Atoh1 expression defines the fate of LER cells. (A) Explants at 0.8×108 PFU/ml on 3 DVI. A number of GFP-positive LER cells (green) were already myosin7A positive (blue), while others were p27kip1 positive (red). (B) Magnified images from (A). (C) Explants at 0.8×108 PFU/ml at 7 DVI. A number of GFP-positive LER cells (green) were already myosin7A positive (blue), while sox2-positive cells (red) surrounded the EHCLCs. (D) Magnified images from (C). Scale bar: 50 μm in (A) and (C); 20 μm in (B) and (D). Atoh1, Atonal homolog1; EHCLCs, ectopic hair-cell-like cells; LER, lesser epithelial ridge; Ad5, human adenovirus serotype 5; DVI, days after viral infection.

Discussion

The human Ad5 vector, encoding both Atoh1 and the reporter gene EGFP, is a useful tool for new hair cell production due to its high transfection efficiency, low level of target tissue damage and ease of control (6–12,14). The viral titration in the present study indicated that appropriate titers induce optimal Atoh1 expression. At titers >2.4×108 PFU/ml, cochlear cultured explants may be severely damaged. At titers <0.16×108 PFU/ml, although weak Atoh1 expression was observed, it was not sufficient to generate ectopic hair cell formation. Our data indicate that 0.4–1.6×108 PFU/ml Ad5-EGFP-atoh1 is an efficient and safe titer range for hair-cell-like cell formation in cultured cochlear explants.

At titers of 0.16–1.6×108 PFU/ml, higher infection efficiency and expression levels were observed (Fig. 1). GFP alone did not induce EHCLCs expression, whereas Ad5-EGFP-atoh1 did induce robust EHCLCs formation. Thus, EHCLCs formation in the LER was Atoh1 expression dependent. At titers <0.1×108 PFU/ml, although a number of weakly GFP-positive cells were identified, no myosin7A-positive cells were detected, even at 11 DVI. At titers of 0.4×108 PFU/ml Ad5-EGFP-atoh1, only ~4% of atoh1-infected cells converted to hair-cell-like cells by 5 DVI in the LER. At titers of 1.6×108 PFU/ml, ~54% of atoh1-infected cells converted to hair cell-like cells. These data suggest that hair cell formation requires a certain level of Atoh1, with higher expression inducing more hair cell-like cell formation.

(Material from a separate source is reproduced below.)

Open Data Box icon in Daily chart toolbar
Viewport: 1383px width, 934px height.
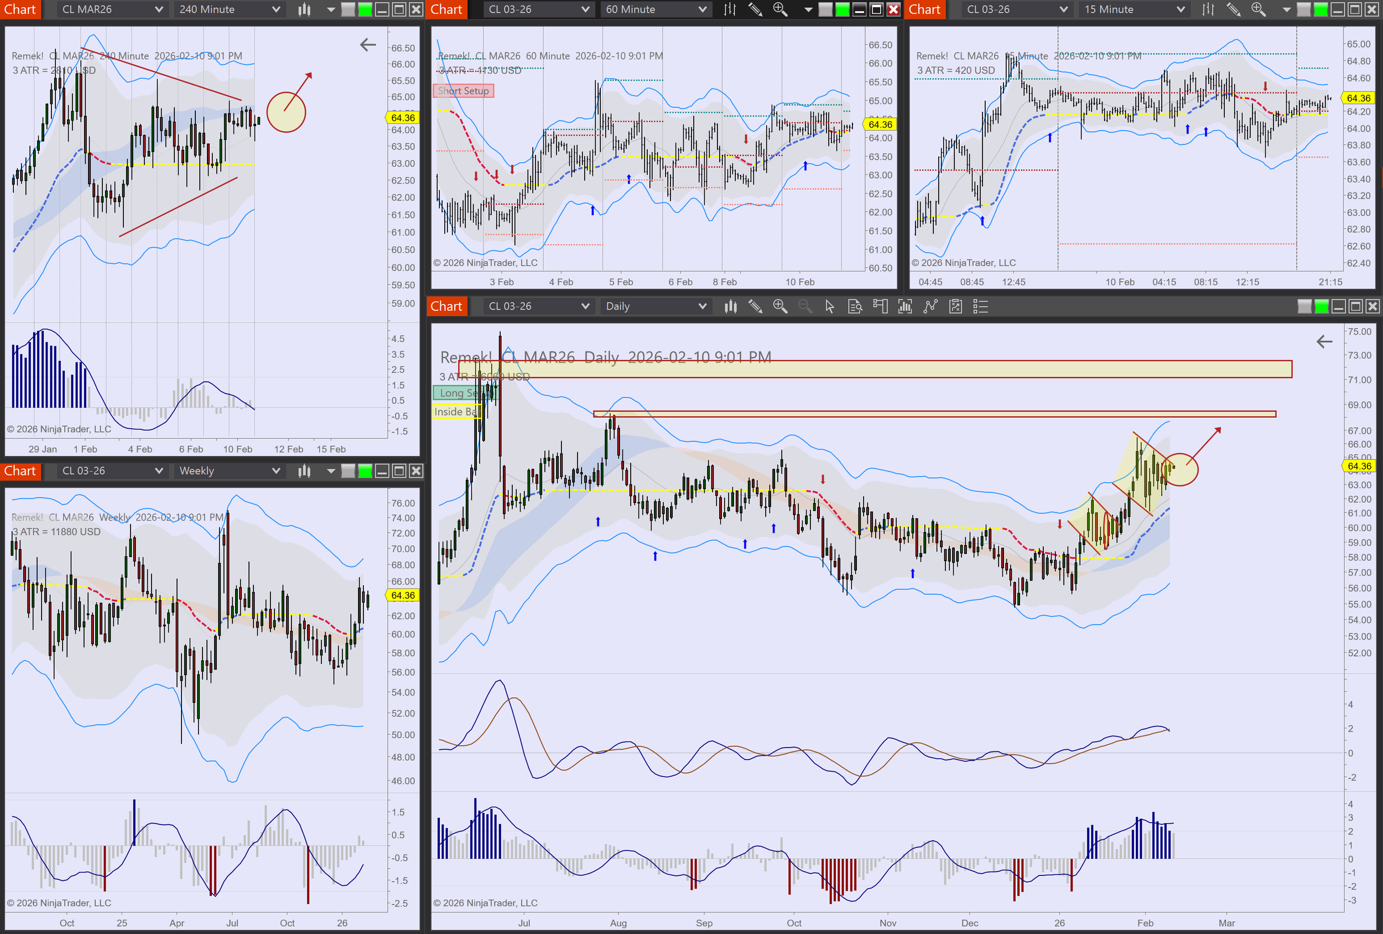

At 0.4–1.6×108 PFU/ml Ad5-EGFP-atoh1, EHCLC formation increased with time. At 0.4×108 PFU/ml, EHCLC formation required 5 days. However, at 1.6×108 PFU/ml, ectopic hair cell formation only required 2.5 days. Thus, greater Atoh1 expression shortens the time required for EHCLC formation. Furthermore, the number of EHCLCs increased with time but then ceased increasing at 7 DVI for all titers. Even at 1.6×108 PFU/ml, only ~71% of Ad5-EGFP-atoh1-infected cells in the LER transdifferentiated into hair cell-like cells. The fate of the non-differentiated cells may help explain this phenomenon.

The data from the present study further revealed that hair cell formation requires a certain Atoh1 expression level; if it was too low, the LER did not convert into hair cell-like cells. A number of Ad5-EGFP-atoh1-infected LER cells (EGFP positive) had already converted to hair cell-like cells (myosin7A positive) with an oblong or round shape at 3 DVI, while the other LER cells remained nonsensory epithelial cells (p27kip1 positive) with a polygonal, flat shape (Fig. 5A and B). At 3 DVI, the majority of myosin7A-positive cells exhibited a strong green fluorescence and p27kip1-positive cells appeared to have weak or no green fluorescence. However, numerous myosin7A-positive cells were observed clustered in the LER with sox2-positive cells surrounding them (Fig. 5C and D), indicating that hair cell-like cells induce supporting cell formation, which has also been previously reported (10). Therefore, the majority of Ad5-EGFP-atoh1-infected LER cells (with sufficient Atoh1 expression) converted into hair cells and induced the surrounding nonsensory epithelial cells to transform into supporting cells.

In the present study, an appropriate virus titer range for infecting cultured cochlear explants was examined, providing highly efficient infection and conversion rates but reducing the infection side effects. Atoh1 expression is critical to hair cell formation, as it defines the fate of LER cells as either hair cell-like cells or nonsensory epithelial cells. The present study provides an important guideline for future investigations to develop novel gene therapy strategies in the treatment of deafness.